Improving Accessibility of Psychiatric Professionals

One method of care delivery that can greatly improve accessibility is telepsychiatry. For reference, telepsychiatry is a form of practice that involves providing care over the telephone. This method of care distribution has the potential to dramatically widen geographic access to psychiatrists. Telepsychiatry is convenient for both providers and patients. It eliminates the requirement of travelling to a clinic and patients can receive care from anywhere. Primarily, this option is used by medical facilities where there are no available psychiatrists. Another method is to provide psychiatrists with adequate staff support to extend their time spent with patients. These staff members can range from licensed psychiatric nurses and pharmacists to non-licensed personnel with little specialty training. Support staff can help physicians with gathering patient records and lab results, arranging appointments and referrals, and further administrative and clinical work. As of now, psychiatrists working in public sector hospitals are less likely to have this support.

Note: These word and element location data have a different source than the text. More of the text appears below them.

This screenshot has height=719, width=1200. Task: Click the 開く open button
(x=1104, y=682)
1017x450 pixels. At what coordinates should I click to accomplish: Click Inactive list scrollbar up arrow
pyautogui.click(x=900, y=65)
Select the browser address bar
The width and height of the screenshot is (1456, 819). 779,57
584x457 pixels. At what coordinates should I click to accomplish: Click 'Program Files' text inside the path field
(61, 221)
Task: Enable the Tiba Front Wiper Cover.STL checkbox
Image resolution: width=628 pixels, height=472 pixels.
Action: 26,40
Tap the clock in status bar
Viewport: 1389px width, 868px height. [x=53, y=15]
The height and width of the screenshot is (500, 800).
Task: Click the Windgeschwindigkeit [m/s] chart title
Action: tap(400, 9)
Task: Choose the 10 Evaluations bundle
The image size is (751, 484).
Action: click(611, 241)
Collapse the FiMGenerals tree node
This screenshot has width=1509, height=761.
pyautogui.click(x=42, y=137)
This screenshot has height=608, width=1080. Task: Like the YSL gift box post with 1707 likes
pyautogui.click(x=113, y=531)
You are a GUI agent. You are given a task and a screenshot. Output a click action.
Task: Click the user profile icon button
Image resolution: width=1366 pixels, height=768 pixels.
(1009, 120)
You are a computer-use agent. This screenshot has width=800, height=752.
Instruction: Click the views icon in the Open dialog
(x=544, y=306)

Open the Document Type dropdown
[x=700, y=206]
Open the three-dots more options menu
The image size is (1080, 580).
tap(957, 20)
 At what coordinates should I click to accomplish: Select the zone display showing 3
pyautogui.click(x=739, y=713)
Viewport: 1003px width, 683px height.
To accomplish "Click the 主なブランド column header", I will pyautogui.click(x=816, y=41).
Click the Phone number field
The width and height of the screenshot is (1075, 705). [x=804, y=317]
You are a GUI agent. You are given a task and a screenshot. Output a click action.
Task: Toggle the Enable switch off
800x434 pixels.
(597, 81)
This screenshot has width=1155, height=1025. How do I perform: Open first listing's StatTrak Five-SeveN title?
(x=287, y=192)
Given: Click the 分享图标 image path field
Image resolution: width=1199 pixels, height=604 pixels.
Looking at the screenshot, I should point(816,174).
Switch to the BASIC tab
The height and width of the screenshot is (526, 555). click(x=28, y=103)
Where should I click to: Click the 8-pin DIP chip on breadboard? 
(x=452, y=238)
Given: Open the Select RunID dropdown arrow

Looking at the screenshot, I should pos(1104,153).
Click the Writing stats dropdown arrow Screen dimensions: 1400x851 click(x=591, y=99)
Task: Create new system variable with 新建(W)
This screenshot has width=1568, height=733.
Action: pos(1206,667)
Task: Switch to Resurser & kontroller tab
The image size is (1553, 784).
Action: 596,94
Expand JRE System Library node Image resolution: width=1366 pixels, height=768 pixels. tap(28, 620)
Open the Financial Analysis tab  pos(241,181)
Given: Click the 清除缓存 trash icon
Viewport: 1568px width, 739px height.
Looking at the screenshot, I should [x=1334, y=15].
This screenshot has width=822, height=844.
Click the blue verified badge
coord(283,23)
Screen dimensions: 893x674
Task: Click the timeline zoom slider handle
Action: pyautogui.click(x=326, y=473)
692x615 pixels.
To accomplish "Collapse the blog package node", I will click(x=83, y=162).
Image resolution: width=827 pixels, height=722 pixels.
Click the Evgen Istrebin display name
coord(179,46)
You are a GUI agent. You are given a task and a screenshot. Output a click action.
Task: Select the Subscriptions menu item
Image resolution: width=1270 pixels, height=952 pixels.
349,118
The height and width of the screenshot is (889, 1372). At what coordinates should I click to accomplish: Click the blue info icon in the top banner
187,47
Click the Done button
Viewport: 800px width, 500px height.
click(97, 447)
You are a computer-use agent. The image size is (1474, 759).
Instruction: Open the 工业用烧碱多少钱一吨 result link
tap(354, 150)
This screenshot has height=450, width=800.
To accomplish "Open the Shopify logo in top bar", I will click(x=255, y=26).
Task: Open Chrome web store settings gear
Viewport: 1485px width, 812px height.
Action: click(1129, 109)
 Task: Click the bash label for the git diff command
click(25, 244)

All information from section “How Did the Deficit Come to This State?” up to this point is derived from the Mental Health First Aid National Council for Behavioral Health 2017 report, The Psychiatrist Shortage:  Causes and Solutions. It is listed in the references section below “Conclusion.”

Conclusion

Since 2013, there has been a steadily widening gap between the demand for psychiatrists and patients who require access to mental health services. Today, this deficit of psychiatrists lies at 6.4%. Within five years, it is projected to rise to 25%. This is due to the fact that currently practicing psychiatrists are predominantly above 55 years old. They are expected to retire rapidly with an inadequate number of psychiatrists to occupy their former positions. The lack of interest towards clinical psychiatry is that the physician satisfaction rate is lower than that of other medical specialties. Psychiatrists are known to have the lowest reimbursement rates of all medical professions,  are prone to burnout due to substandard support provided by employing healthcare centers, and often aren’t the ones diagnosing and treating patients for psychiatric disorders. The most sensible solution to prolong the life of this diminishing field is to restore GME institutional funding through Medicaid. These proceeds should then be addressed to teaching hospitals within rural and underserved urban communities. This ensures that care distribution is maximized, and prospective psychiatrists are encouraged to pursue employment in areas lacking access to such care. In theory, this would eliminate the cycle of psychiatrists rejecting patients covered by Medicare insurance. The reimbursement rates owed to psychiatrists would be repaid as well. Thus, the incentive for medical students to reconsider psychiatry as a formidable career path is restored.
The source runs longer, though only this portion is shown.